▶ [WHAT YOU NEED TO DO]: Repeat exactly the lines of the entries below from the one with "Yoga aulas (59, 177)" through the one with "Curso de instructor/a", both ends included, and nothing else.

▶ [MATERIAL PROVIDED]:

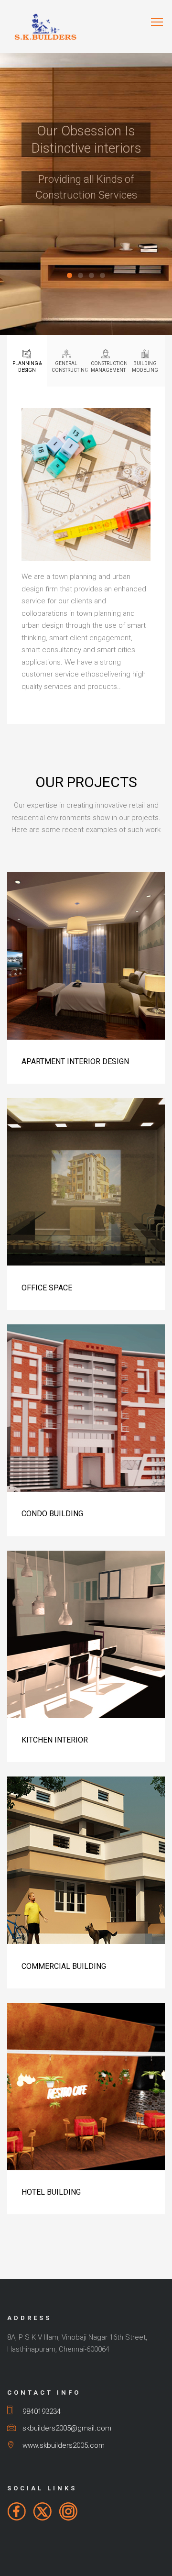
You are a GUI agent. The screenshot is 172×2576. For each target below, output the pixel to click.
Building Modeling (145, 367)
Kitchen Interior (55, 1739)
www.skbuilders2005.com (63, 2445)
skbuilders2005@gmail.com (66, 2428)
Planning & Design (27, 367)
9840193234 (40, 2411)
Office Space (47, 1287)
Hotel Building (51, 2192)
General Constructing (69, 367)
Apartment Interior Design (75, 1061)
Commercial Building (64, 1966)
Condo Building (52, 1513)
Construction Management (108, 367)
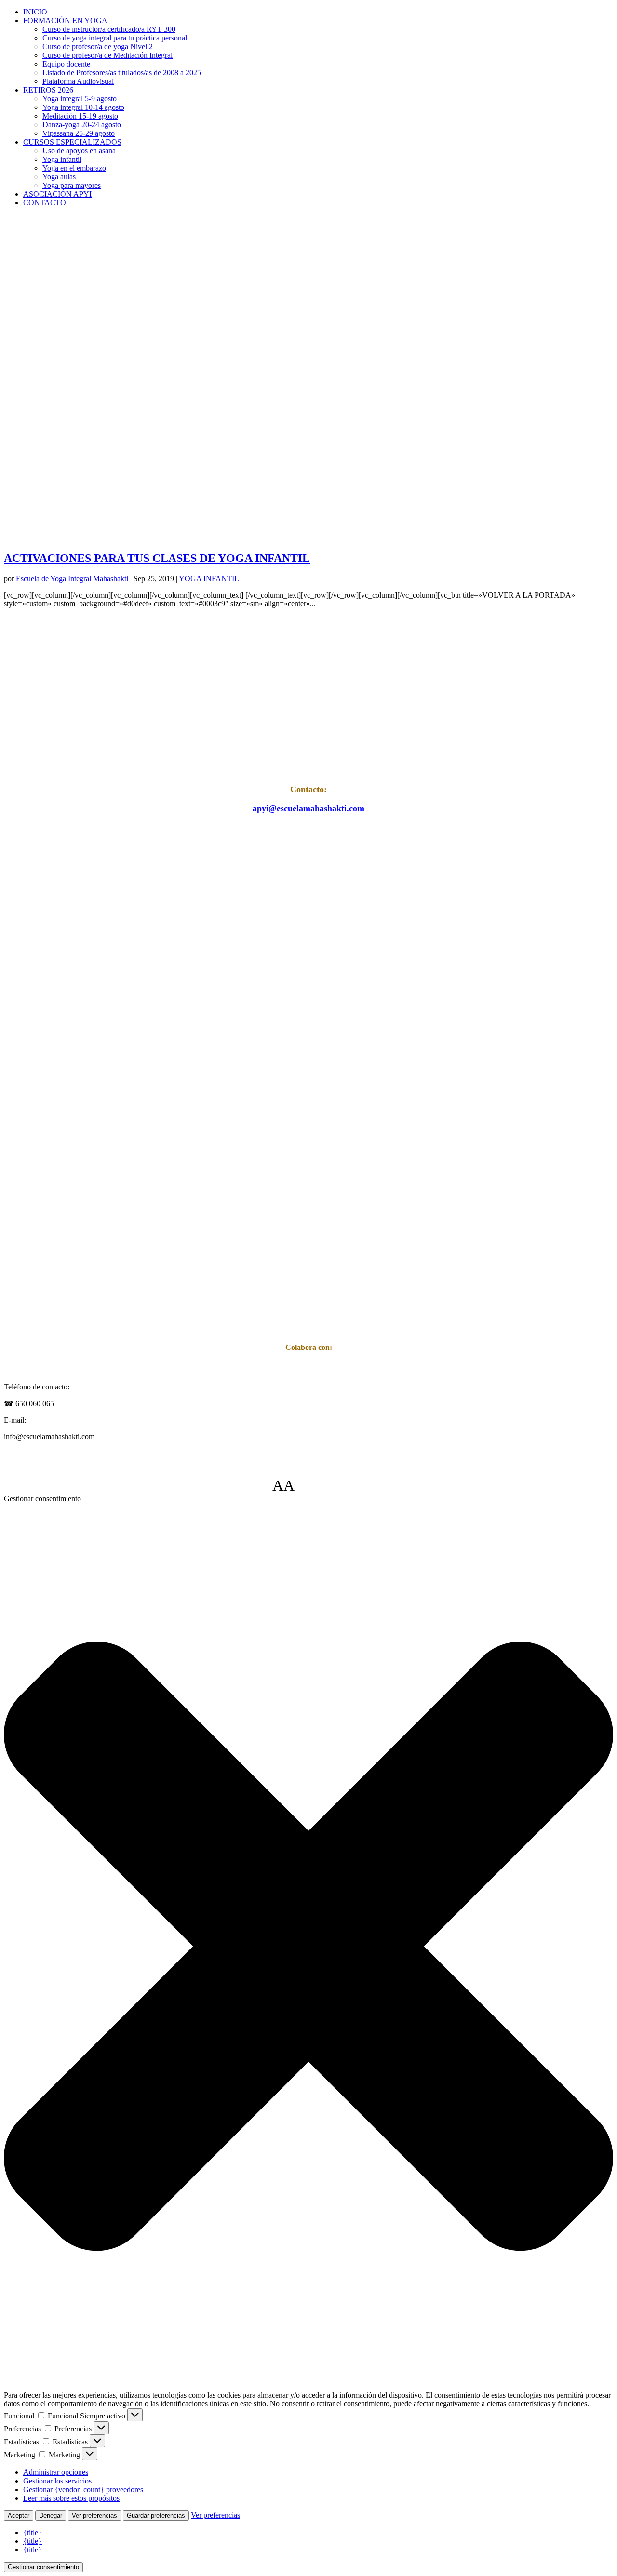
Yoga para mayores (71, 185)
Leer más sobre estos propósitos (71, 2498)
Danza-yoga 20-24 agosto (81, 124)
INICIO (35, 12)
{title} (32, 2532)
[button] (308, 1947)
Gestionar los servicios (57, 2481)
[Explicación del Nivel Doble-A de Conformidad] (323, 1485)
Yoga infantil (61, 159)
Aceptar (18, 2515)
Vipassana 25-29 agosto (78, 133)
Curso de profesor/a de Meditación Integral (107, 55)
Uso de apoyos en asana (79, 151)
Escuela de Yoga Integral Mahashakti (72, 578)
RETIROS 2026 (48, 90)
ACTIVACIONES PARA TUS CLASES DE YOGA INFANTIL (157, 558)
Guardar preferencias (156, 2515)
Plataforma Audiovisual (78, 81)
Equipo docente (66, 64)
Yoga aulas (59, 177)
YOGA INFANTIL (209, 578)
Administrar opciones (55, 2472)
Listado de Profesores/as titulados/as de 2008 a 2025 (121, 72)
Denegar (50, 2515)
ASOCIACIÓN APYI (57, 194)
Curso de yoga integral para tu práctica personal (114, 38)
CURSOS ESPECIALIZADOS (72, 142)
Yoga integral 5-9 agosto (79, 98)
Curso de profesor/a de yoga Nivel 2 (97, 46)
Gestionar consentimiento (43, 2567)
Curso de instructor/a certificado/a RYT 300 (108, 29)
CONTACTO (44, 203)
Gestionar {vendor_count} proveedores (83, 2489)
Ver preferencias (94, 2515)
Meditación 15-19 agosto (80, 116)
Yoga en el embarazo (74, 168)
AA (283, 1485)
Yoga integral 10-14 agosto (83, 107)
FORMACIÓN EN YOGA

▶ [ANSWER TO THIS EXERCISE]:
Yoga aulas (59, 177)
YOGA INFANTIL (209, 578)
Administrar opciones (55, 2472)
Listado de Profesores/as titulados/as de 2008 a 2025 (121, 72)
Denegar (50, 2515)
ASOCIACIÓN APYI (57, 194)
Curso de yoga integral para tu práctica personal (114, 38)
CURSOS ESPECIALIZADOS (72, 142)
Yoga integral 5-9 agosto (79, 98)
Curso de profesor/a de yoga Nivel 2 (97, 46)
Gestionar consentimiento (43, 2567)
Curso de instructor/a certificado/a RYT 300 (108, 29)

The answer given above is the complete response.